_What you should do_: Copy word for word the lines of the records below, beginning at the one with "Delete the Checking Account row" and finishing at the one with "This screenshot has width=1002, height=626.", ends included, but none of the pictures.

[Stored records]
-- Opening Marker --

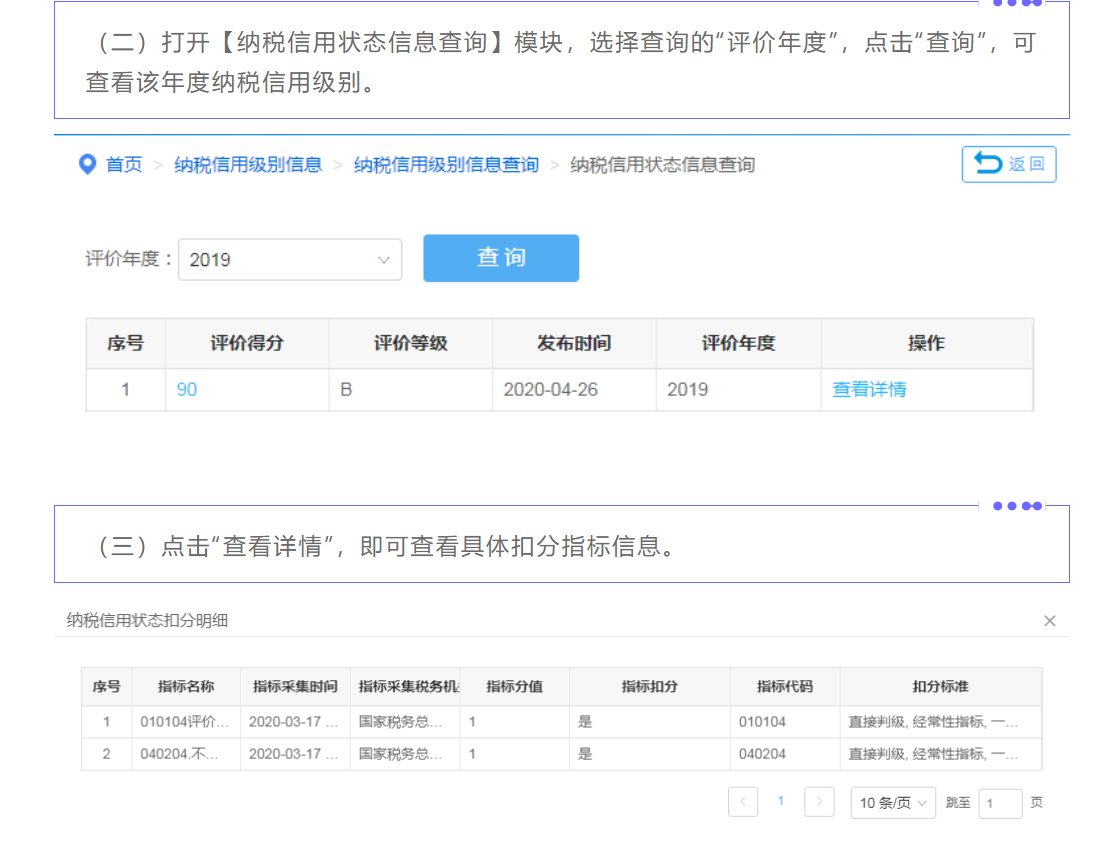Viewport: 1105px width, 844px height.
Task: Click the 返回 back arrow button
Action: pyautogui.click(x=1008, y=165)
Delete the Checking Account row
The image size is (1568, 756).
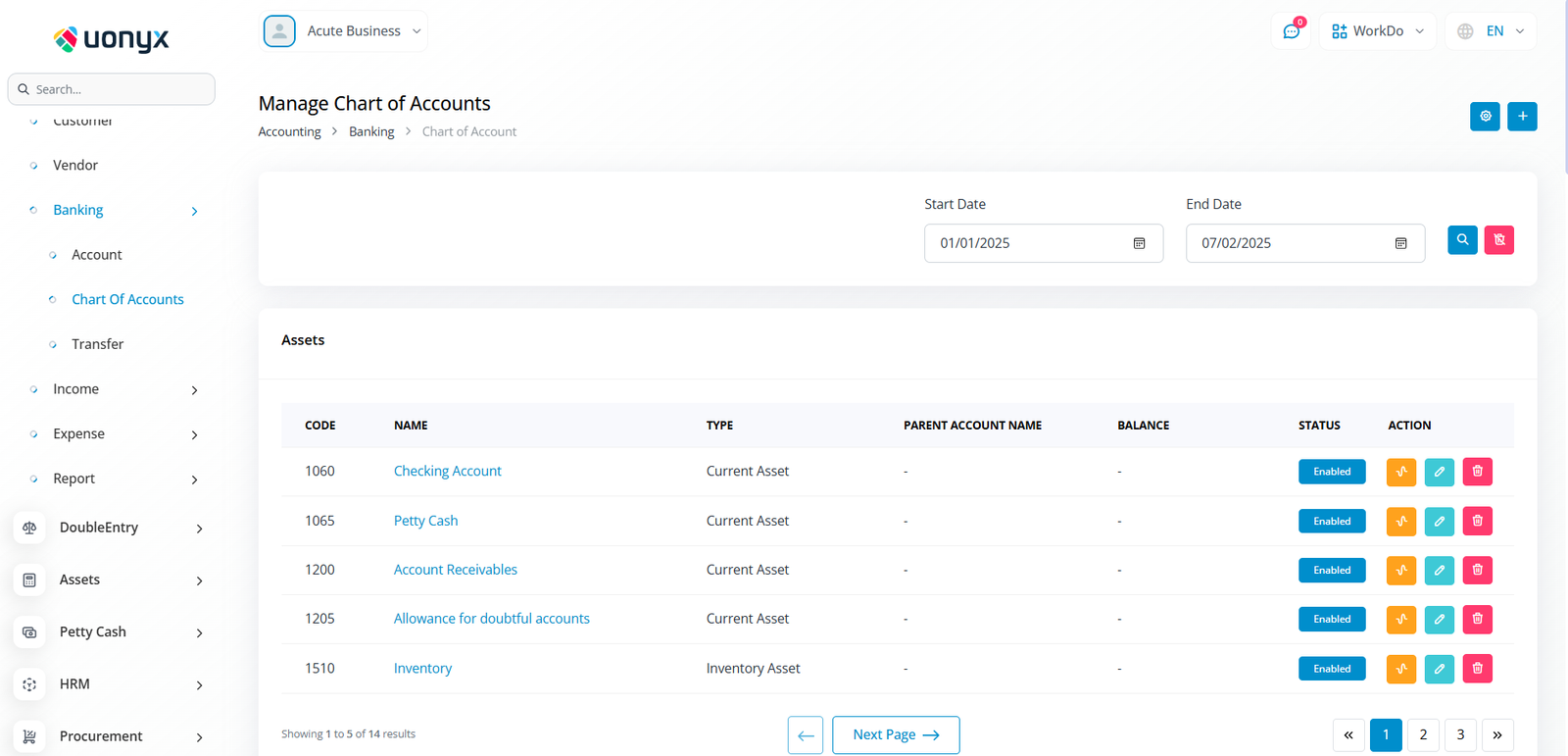click(1477, 472)
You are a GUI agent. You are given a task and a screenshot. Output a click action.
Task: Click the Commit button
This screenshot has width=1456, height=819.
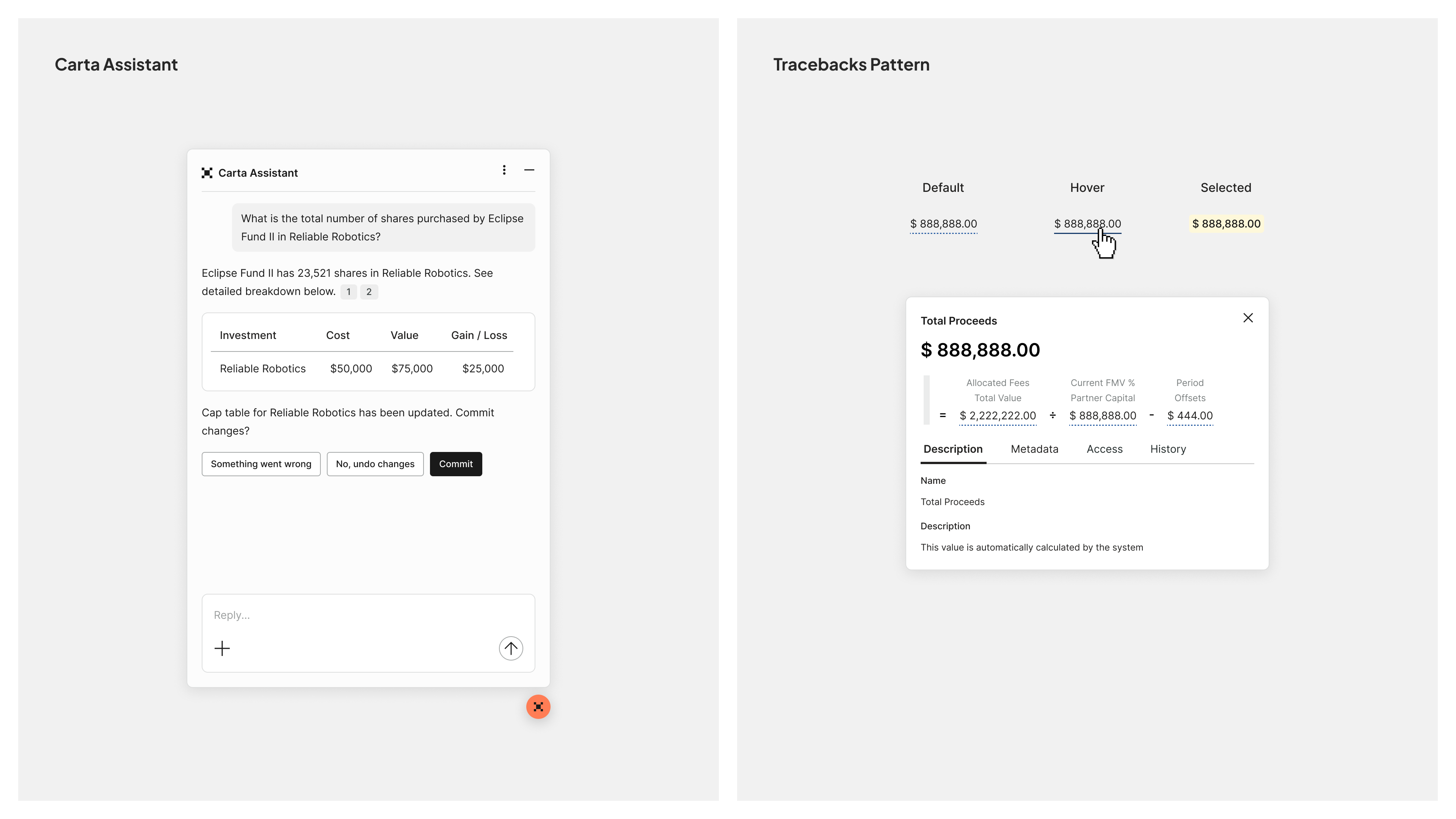[x=455, y=464]
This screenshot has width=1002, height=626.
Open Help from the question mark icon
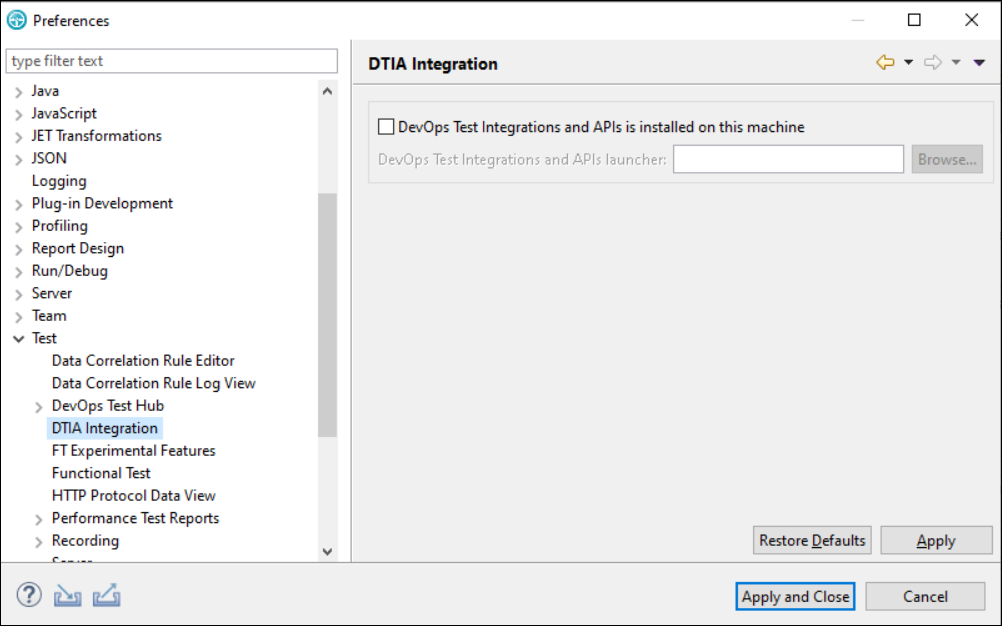[x=28, y=595]
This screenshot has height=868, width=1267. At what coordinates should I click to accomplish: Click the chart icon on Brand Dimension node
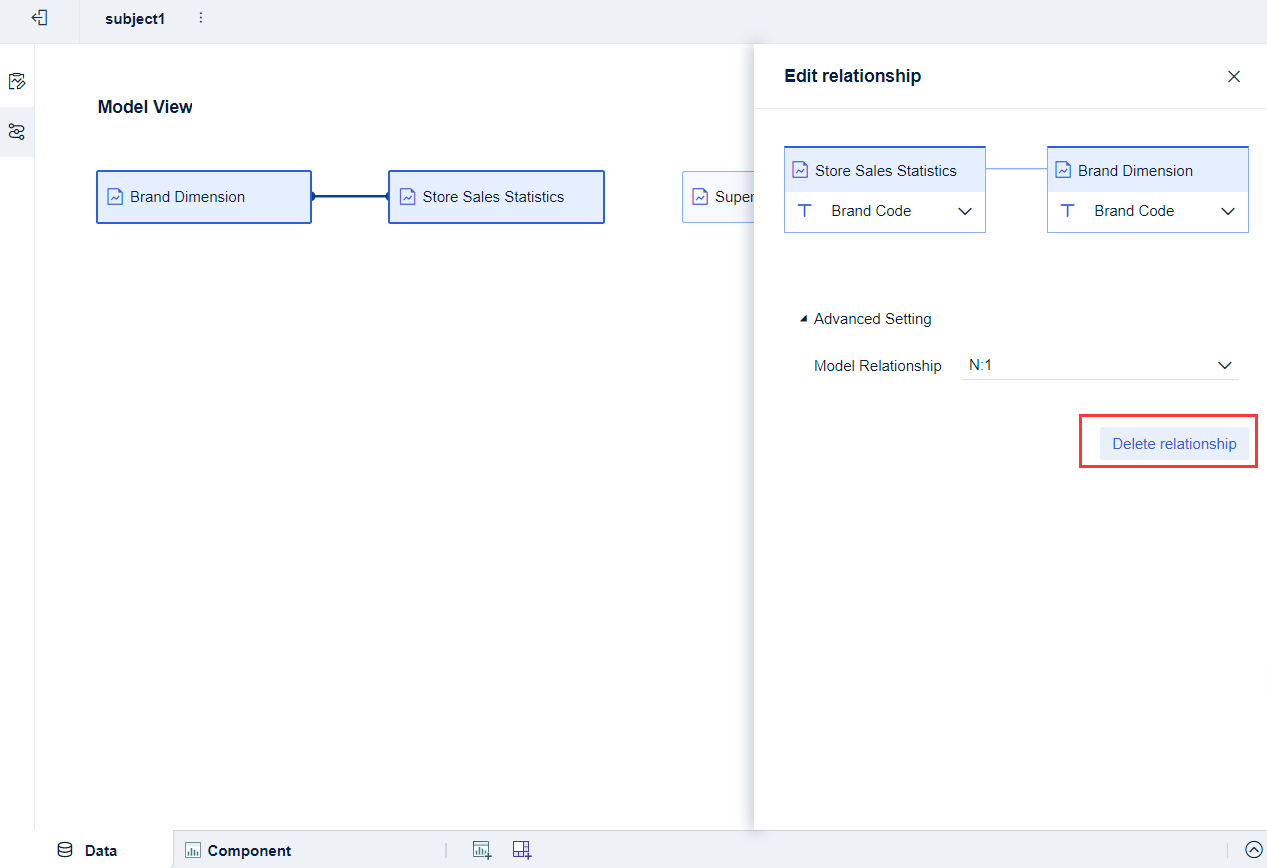[113, 196]
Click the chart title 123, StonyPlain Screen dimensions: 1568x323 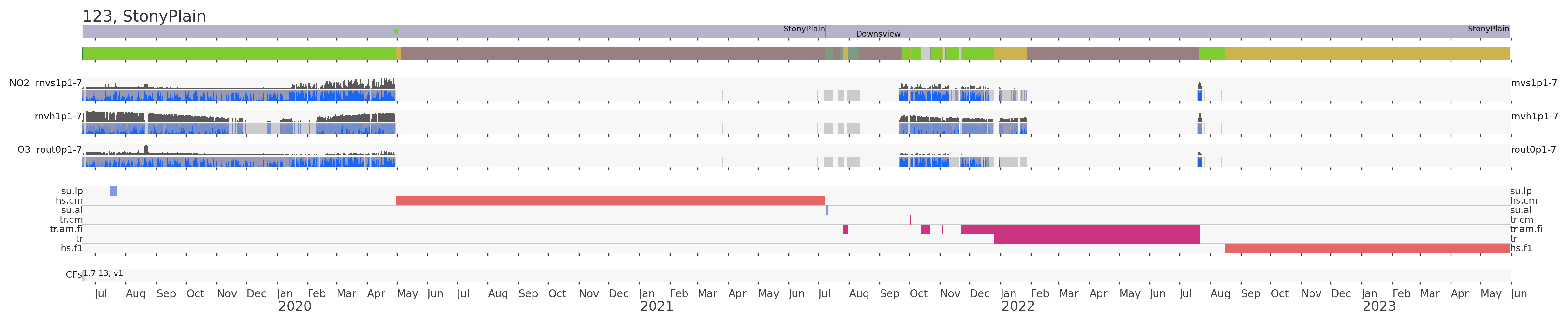144,17
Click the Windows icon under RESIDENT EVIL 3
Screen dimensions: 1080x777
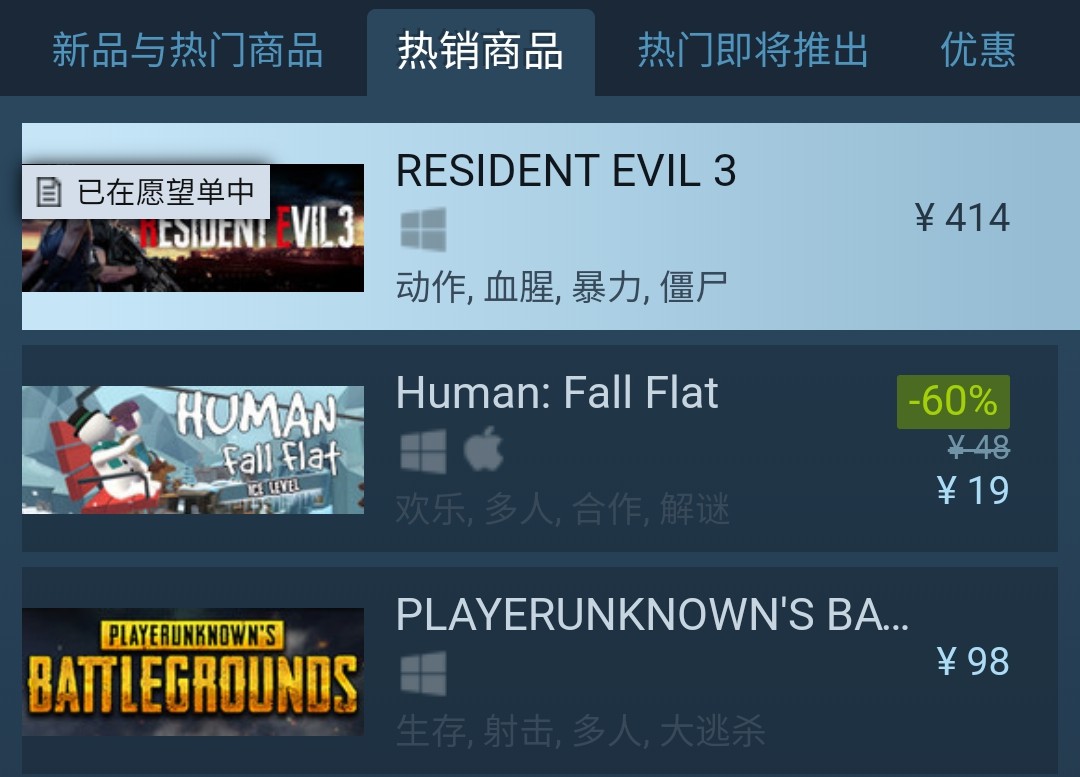pyautogui.click(x=423, y=229)
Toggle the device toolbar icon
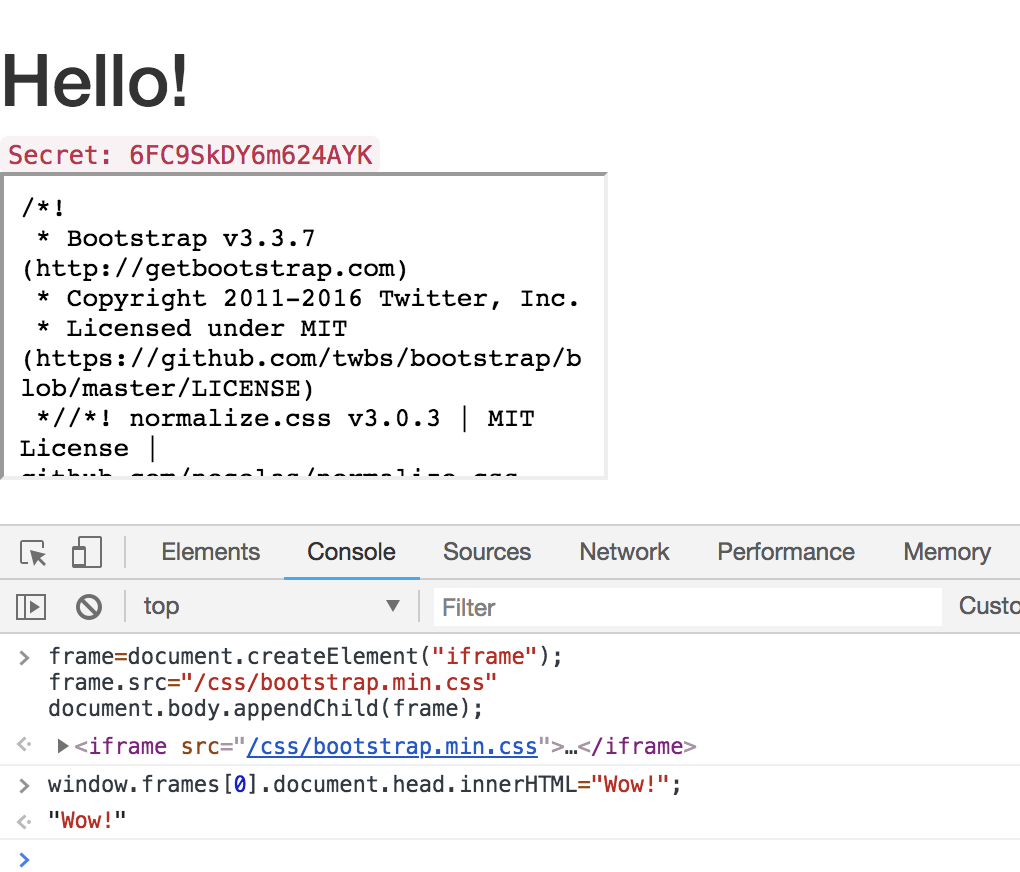This screenshot has width=1020, height=872. 88,551

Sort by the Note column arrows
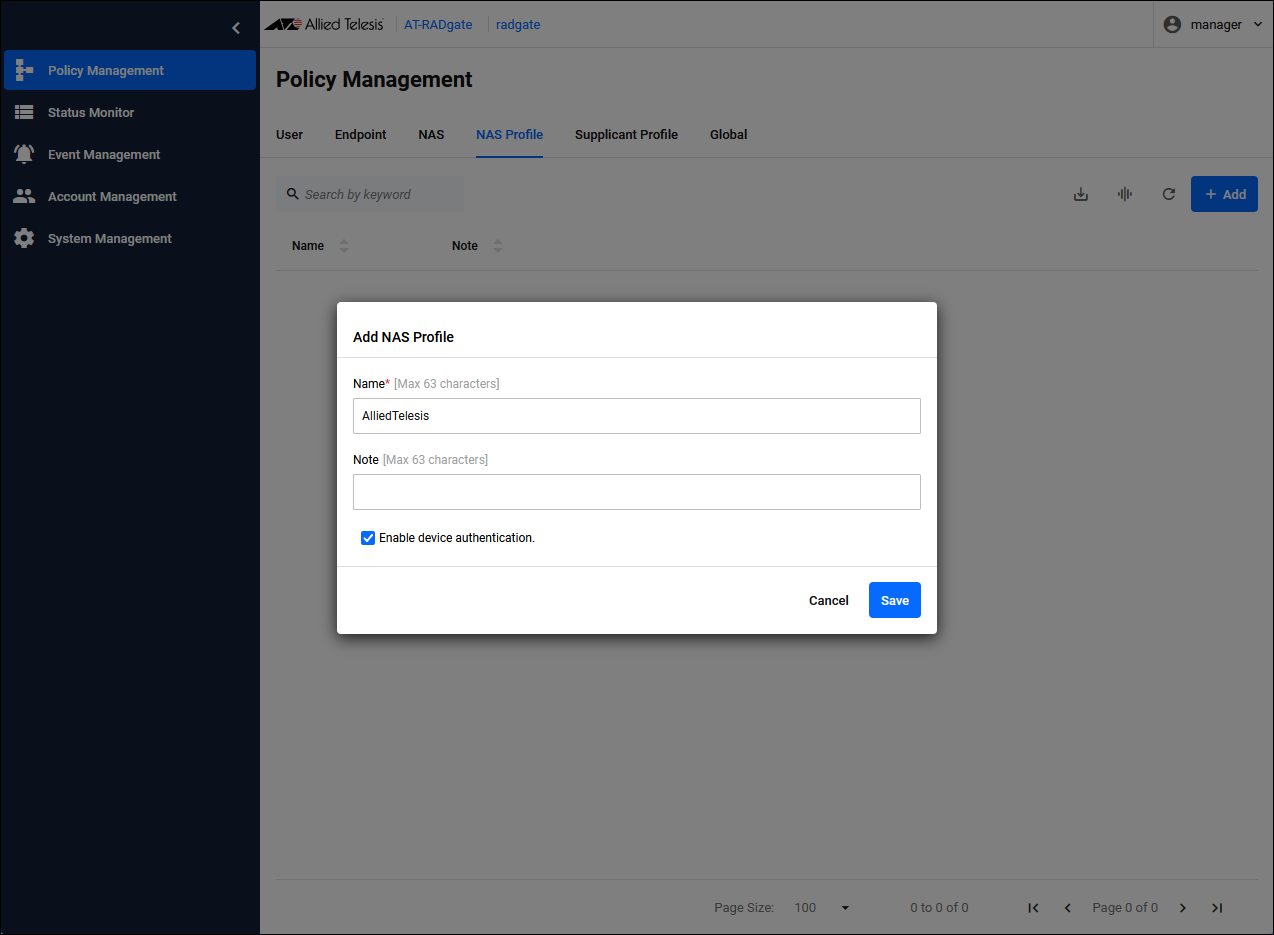(498, 246)
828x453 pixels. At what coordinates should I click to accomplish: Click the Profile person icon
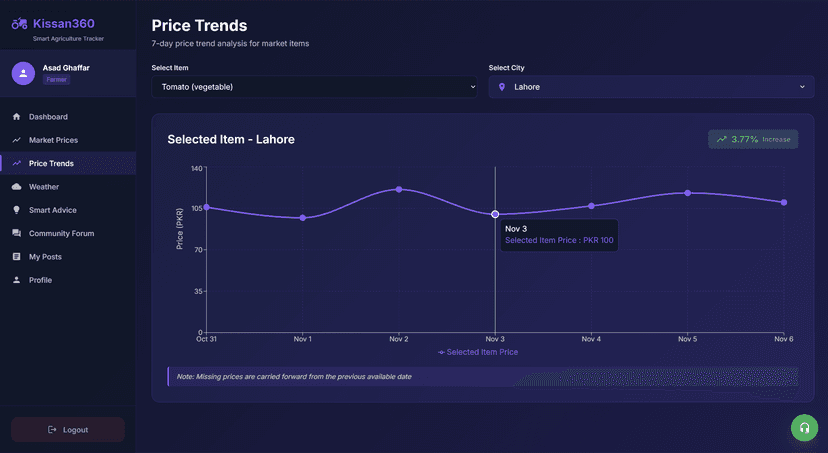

-- Closing Marker --

_Task response_:
Delete the Checking Account row
The image size is (1568, 756).
click(1477, 472)
You are a GUI agent. You are given a task and a screenshot. Output a click action.
Task: Click the Commit button
This screenshot has width=1456, height=819.
[x=455, y=464]
This screenshot has width=1002, height=626.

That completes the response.